#### [原文节选]
◆ ◆ ◆ ◆ ◆ ◆ ◆
C 语言版本与 C++ 逻辑相同,使用 const char* 代替 stringNULL 代替 nullptrprintf 代替 cout

Python 插入实现

class TSTNode:
    def __init__(self, ch):
        self.data = ch
        self.is_end_of_word = False
        self.left = None
        self.middle = None
        self.right = None


def insert(node, word, index=0):
    ch = word[index]

    # Create a new node if current position is empty
    if node is None:
        node = TSTNode(ch)

    # Navigate based on character comparison
    if ch < node.data:
        node.left = insert(node.left, word, index)
    elif ch > node.data:
        node.right = insert(node.right, word, index)
    else:
        # Characters match, move to next character via middle child
        if index < len(word) - 1:
            node.middle = insert(node.middle, word, index + 1)
        else:
            node.is_end_of_word = True  # mark end of word
    return node


if __name__ == "__main__":
    root = None

    # Insert words one by one
    words = ["cat", "car", "care", "dog", "do", "bat"]
    for w in words:
        root = insert(root, w)
        print(f"Inserted: {w}")

Python 版本使用递归函数实现,index 参数默认为 0。逻辑与 C++/C 完全一致,但代码更加简洁。

运行该程序将输出:

Inserted: cat
Inserted: car
Inserted: care
Inserted: dog
Inserted: do
Inserted: bat

Go 插入实现

package main

import "fmt"

type TSTNode struct {
    data   byte
    isEnd  bool
    left   *TSTNode
    middle *TSTNode
    right  *TSTNode
}

func insert(node *TSTNode, word string, index int) *TSTNode {
    ch := word[index]

    // Create a new node if current position is empty
    if node == nil {
        node = &TSTNode{data: ch}
    }

    // Navigate based on character comparison
    if ch < node.data {
        node.left = insert(node.left, word, index)
    } else if ch > node.data {
        node.right = insert(node.right, word, index)
    } else {
        // Characters match, move to next character via middle child
        if index < len(word)-1 {
            node.middle = insert(node.middle, word, index+1)
        } else {
            node.isEnd = true // mark end of word
        }
    }
    return node
}

func main() {
    var root *TSTNode

    // Insert words one by one
    words := []string{"cat", "car", "care", "dog", "do", "bat"}
    for _, w := range words {
        root = insert(root, w, 0)
◆ ◆ ◆ ◆ ◆ ◆ ◆
#### [待办任务]
请逐字复述原文节选中从“# Insert words”起、到“0。逻辑与 C++/C 完全一致,但代码更加简洁。”止的这一段。 作答时只能以原文节选为依据。

#### [数据摘录]
◆ ◆ ◆ ◆ ◆ ◆ ◆
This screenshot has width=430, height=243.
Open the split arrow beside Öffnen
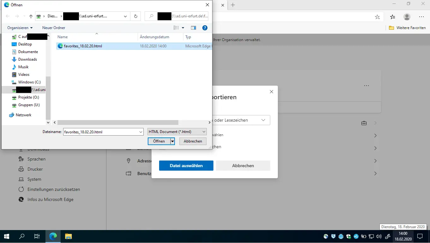click(172, 141)
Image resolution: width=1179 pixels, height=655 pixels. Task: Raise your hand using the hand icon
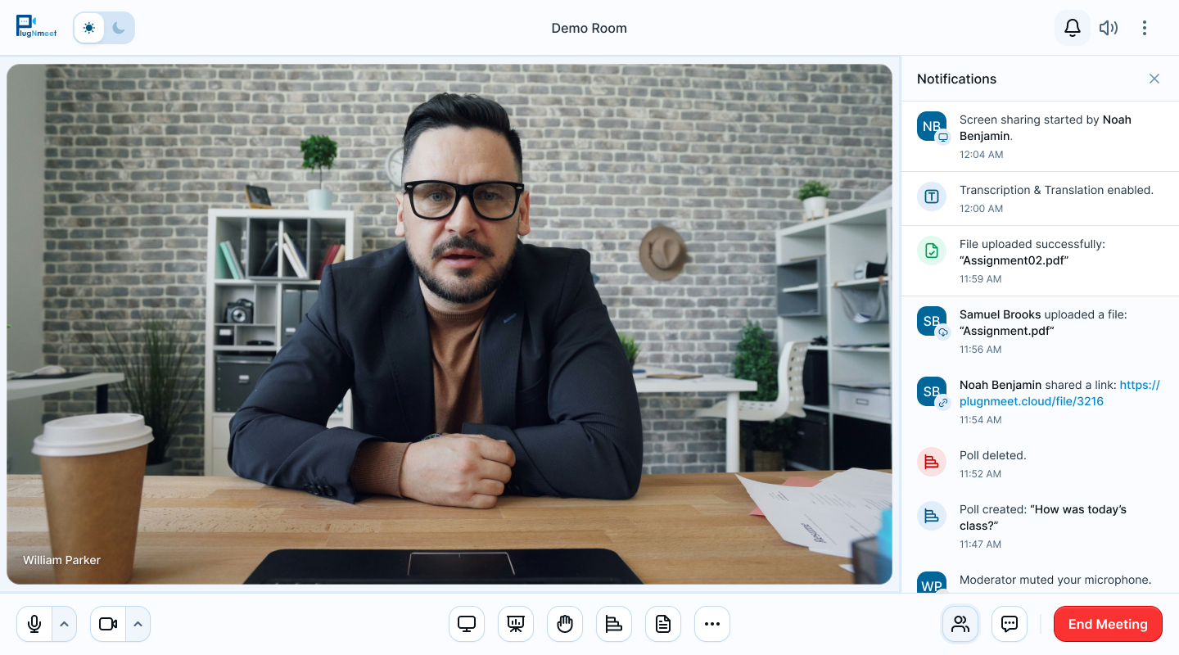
◆ ◆ ◆ ◆ ◆ ◆ ◆
#### [任务答复]
# Insert words one by one
    words = ["cat", "car", "care", "dog", "do", "bat"]
    for w in words:
        root = insert(root, w)
        print(f"Inserted: {w}")

Python 版本使用递归函数实现,index 参数默认为 0。逻辑与 C++/C 完全一致,但代码更加简洁。